- Extracted records
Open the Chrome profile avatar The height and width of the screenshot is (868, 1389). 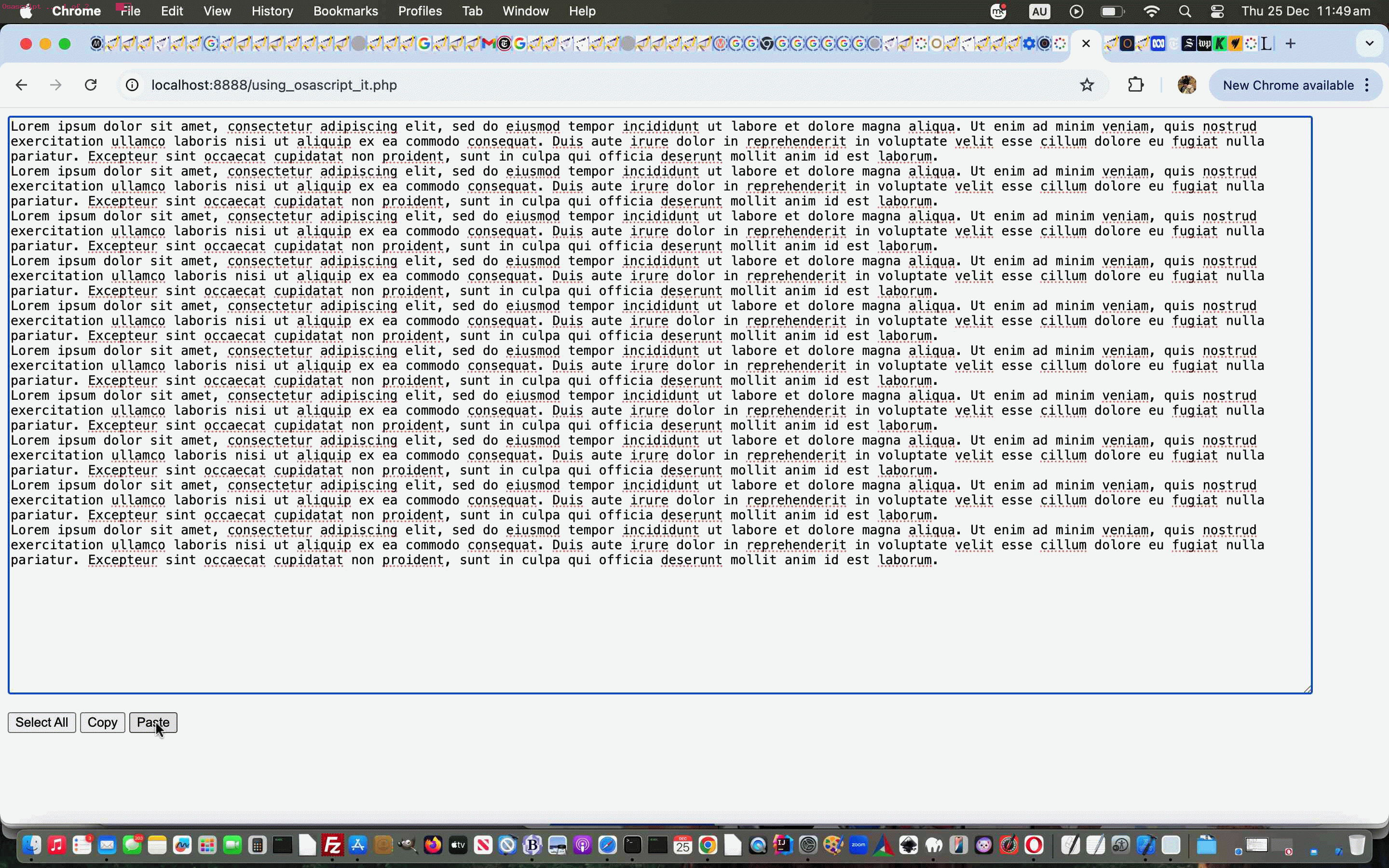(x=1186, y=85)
==
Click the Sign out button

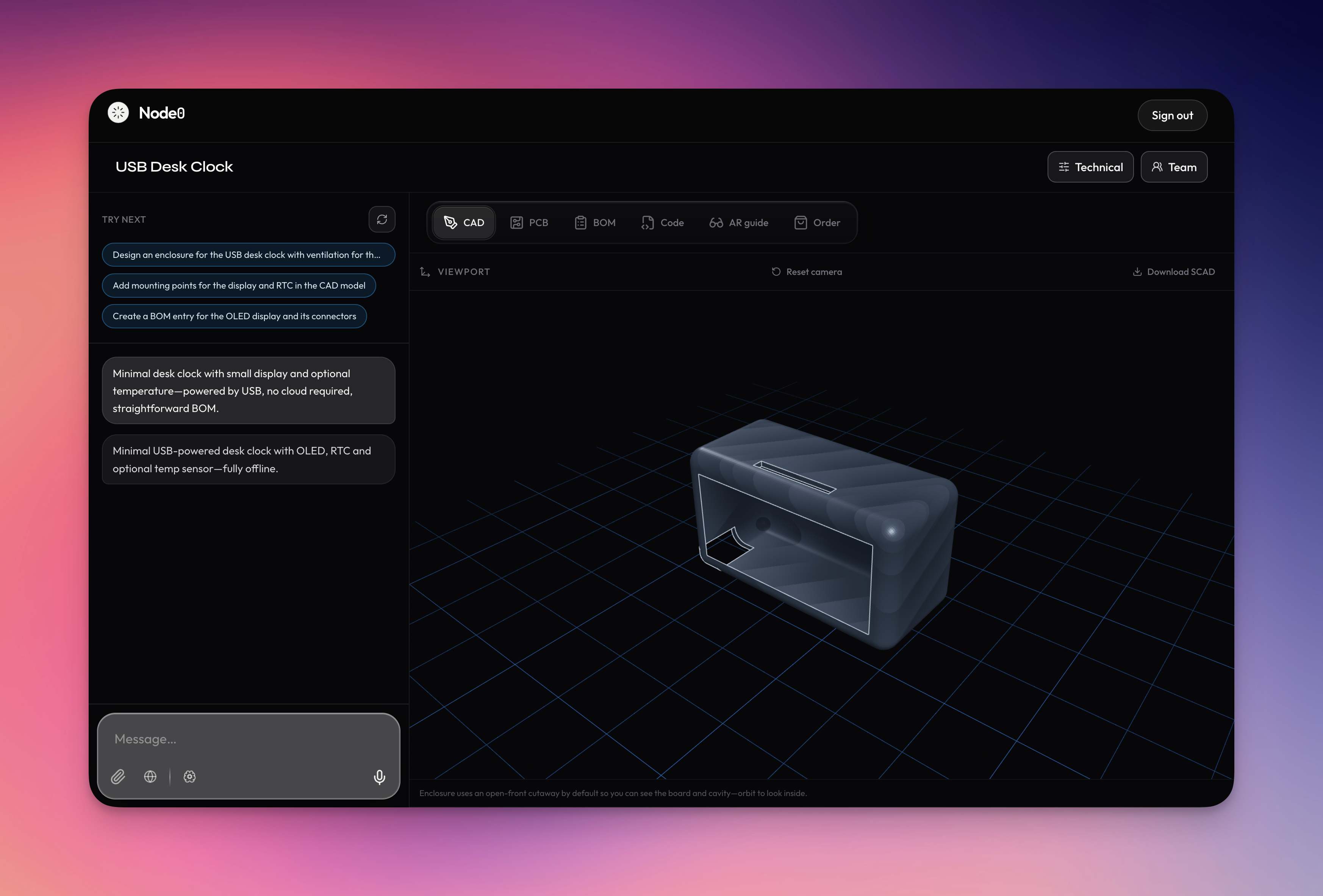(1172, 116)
...
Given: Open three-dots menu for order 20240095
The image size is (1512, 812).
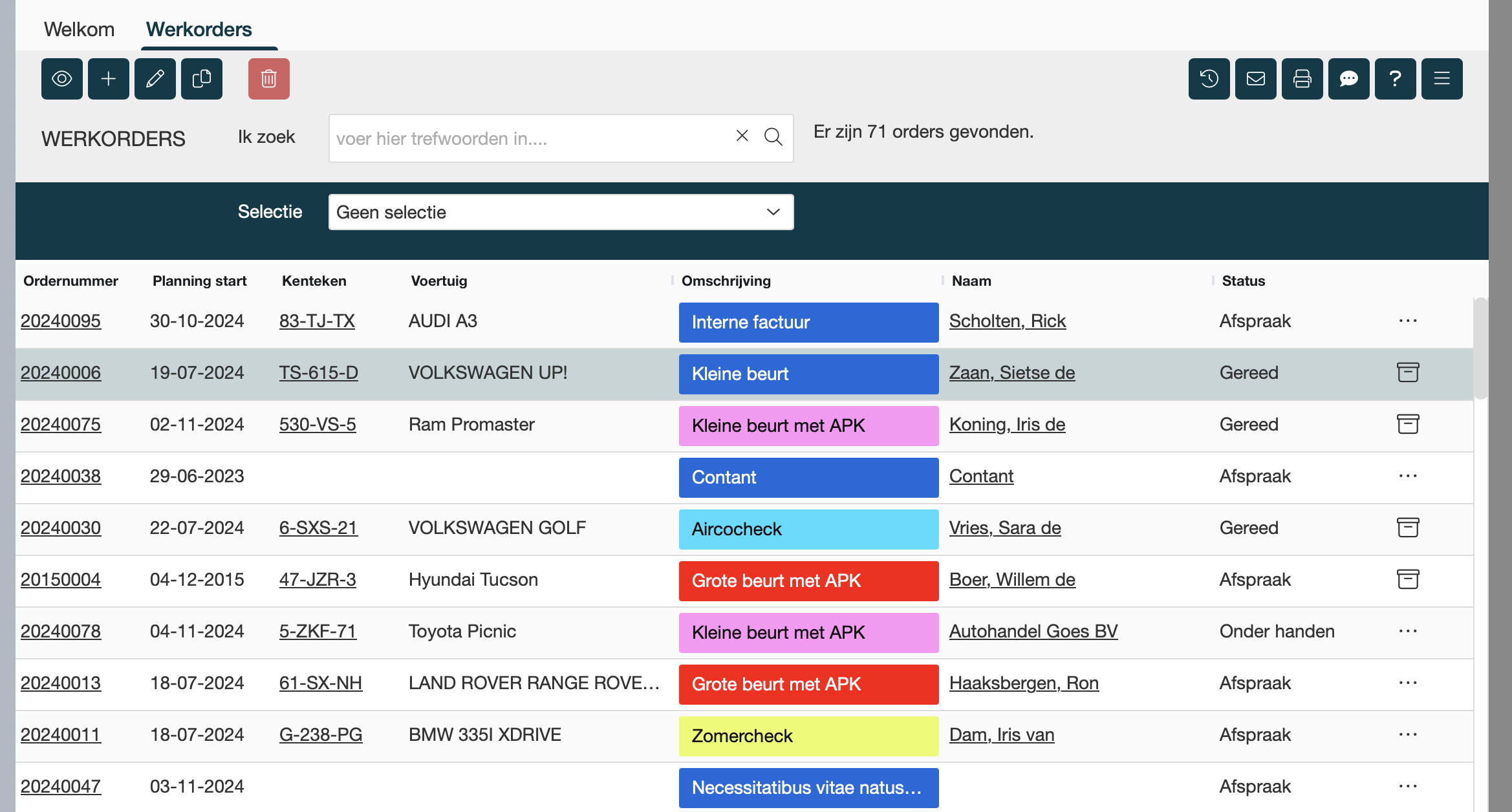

- Task statement
An exact copy of the lines above, from the one containing "Given: Open three-dots" through the one containing "The image size is (1512, 812).", is the whole of the answer.

- Response below
Given: Open three-dots menu for order 20240095
The image size is (1512, 812).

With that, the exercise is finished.